Life Abroad: Retrospectively
The last blog post I wrote before life got busy in Munich was about our moving process. But instead of following it up by more blogging, we focused on being in the moment. But now that we’re back — here’s the scoop on what I can remember!
After arriving, we focused on getting our bearings — simple stuff, like where to buy shampoo, get a key replicated, or how to get new contact lenses. It’s shocking when you realize that much of living life is basically autopilot built on years of subconscious programming, and to stop and think about simple everyday tasks is a very strange sensation.
Pretty quickly, I started to get the rhythm of the job and Megan enrolled in German classes. The first six months felt like we were in a dream state, constantly wondering when we would wake up in California. Everything was new, and exciting — the quirks were fun and frustrations were filed under “life experiences” or “cultural integration”.
Then winter arrived, which was fun for hitting the slopes, but we were not ready for that kind of cold in our everyday life. The Christmas markets, Glühwein and Feuerzangenbowle helped, but mornings were pretty tough. Munich shuts down in the winter, at 8pm so you start to feel like you live in an abandoned arctic outpost (okay I’m being a bit dramatic). We did get used to it, and I think this year we will miss those clear, blue and ice cold winter mornings.
At the end of year one, things finally felt normal. I had a picture of how my day should go and Megan started working full-time for SinnerSchrader to help prepare JSConf EU. Life was good, and with the fantastic vacation allowance and “bridge days” (day off, workday, weekend) one can organize some great trips without taking much time off.
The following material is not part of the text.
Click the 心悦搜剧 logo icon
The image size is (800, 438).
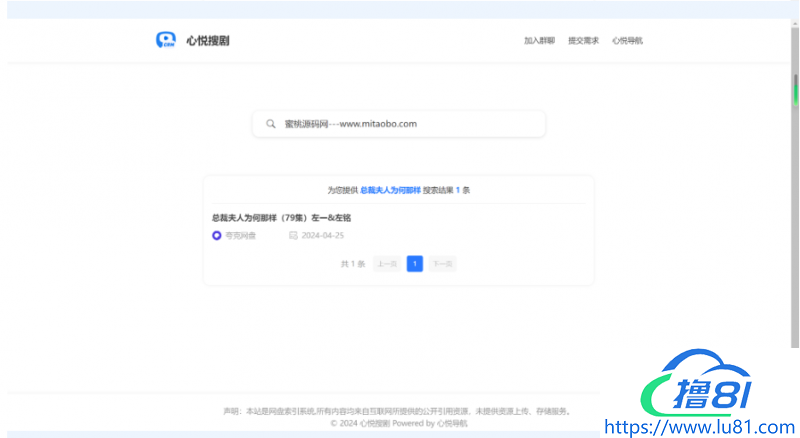(165, 40)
We utilized those opportunities to visit as many European destinations we could, I set foot in more than twenty countries in two years!
However, as we saw the end of year two approaching we had to start the conversation about the future, and as much as we enjoyed life in Bavaria — Munich just couldn’t become our permanent home.
Highlights of living in Germany
- Constantly meeting people from other places, with fresh perspectives
- Exposure to foreign languages and dialects
- Endless travel and exploration
- Beer gardens: delicious food/drinks under towering chestnut trees
- Insight into European industry, especially technology and digital transformation
- Riding bikes everywhere all the time! Amazing.
- Balance: On Sunday you relax (no shopping, or working, the same for weekdays after 7pm). Also, a Radler (beer/lemonade mix) or Helles is acceptable to enjoy at lunch time.
- Handful of new amazing friends, who will be sorely missed
A big thanks goes out to the folks at SinnerSchrader for the support, patience, and life changing opportunity. I wish you all the very, very best, and hope the coolest projects find their way to your door step. I love your traditions and look forward to implementing them for my future teams to enjoy.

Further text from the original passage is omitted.